Regulated industry development (healthcare, finance, legal) Healthcare developers working with FHIR/HL7 data, financial services engineers handling transaction data, and legal tech developers processing privileged documents all require tools that process data locally without third-party transmission to maintain regulatory compliance.
Enterprise security policy compliance Corporate data loss prevention (DLP) systems monitor and block unauthorized data transmission. Client-side JSON tools are inherently DLP-compliant because they make no outbound data requests. Security teams can approve client-side tools for use with sensitive data without requiring firewall exception reviews.
Offline and disconnected development environments Developers working in secure facilities, on aircraft, or in areas with restricted connectivity need reliable tools that work without internet access. PWA-installed JSON tools provide the full suite of formatting, validation, diff, and conversion capabilities without requiring network connectivity.

Security best practices for JSON tool usage

Additional frequently asked questions

How do I confirm that a JSON tool is truly client-side?

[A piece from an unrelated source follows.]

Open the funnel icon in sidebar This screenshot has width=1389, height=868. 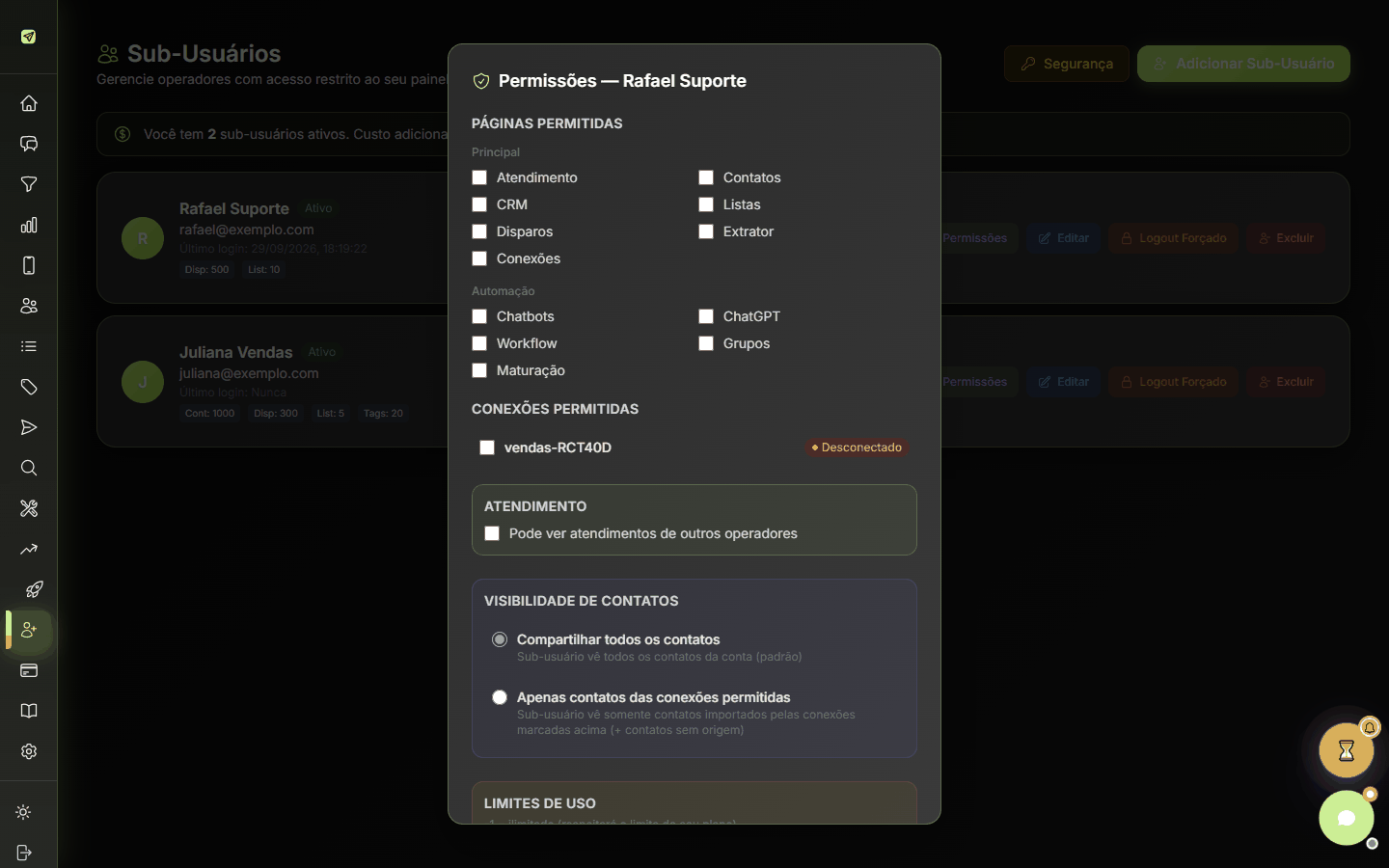[x=29, y=184]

Open DevTools (F12) → Network tab, then paste your JSON. A client-side tool will show no network requests containing your data — only static asset requests like HTML, CSS, and JavaScript files that were already loaded. If you see POST requests to the tool's domain containing your JSON, the tool is server-based.

Can I use secure JSON tools when my corporate proxy inspects HTTPS traffic?

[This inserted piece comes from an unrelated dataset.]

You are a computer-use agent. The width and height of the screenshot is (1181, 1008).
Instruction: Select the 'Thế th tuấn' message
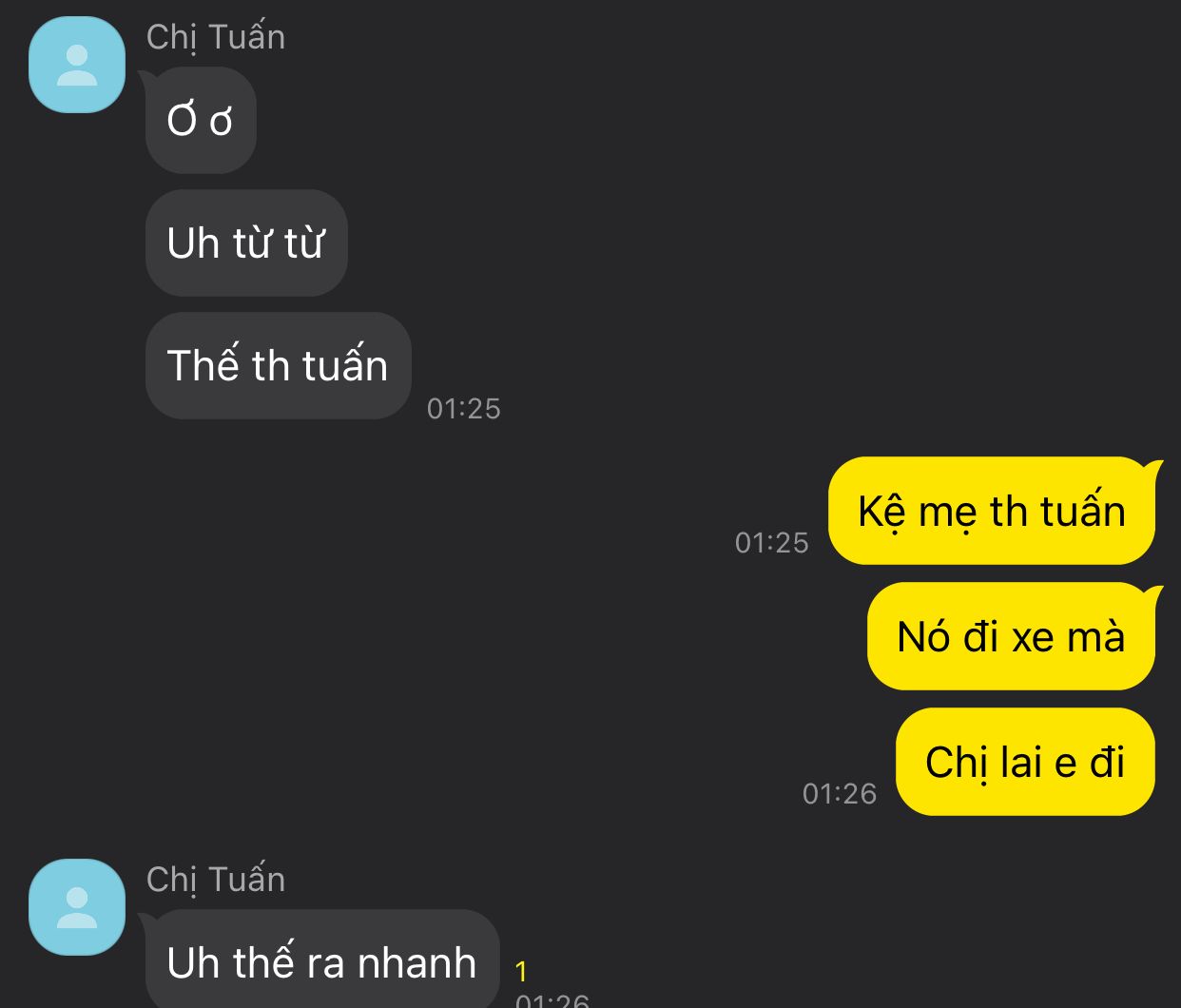click(x=278, y=365)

Yes — because client-side tools make no outbound requests containing your data, corporate SSL inspection proxies have no JSON data to intercept. The tool only fetches its own static HTML, CSS, and JavaScript files over HTTPS. An installed PWA version avoids even those requests, operating from locally cached assets.

Does the localStorage history feature compromise privacy?

Session history stored in localStorage remains on your device only. Other websites cannot access localStorage belonging to a different domain. Your IT administrators can access localStorage on managed devices through browser management tools, but no data is transmitted to external servers. You can disable history or clear it at any time through the tool's settings panel.

Are client-side JSON tools slower than server-based ones?

For typical JSON sizes (under 1MB), client-side formatting is faster than server-based tools because it eliminates network round-trip latency. Server-based tools require an HTTP request, server processing, and response transmission — typically 50-500ms of latency. Client-side formatting completes in 1-10ms for most inputs, with larger files processed in Web Workers.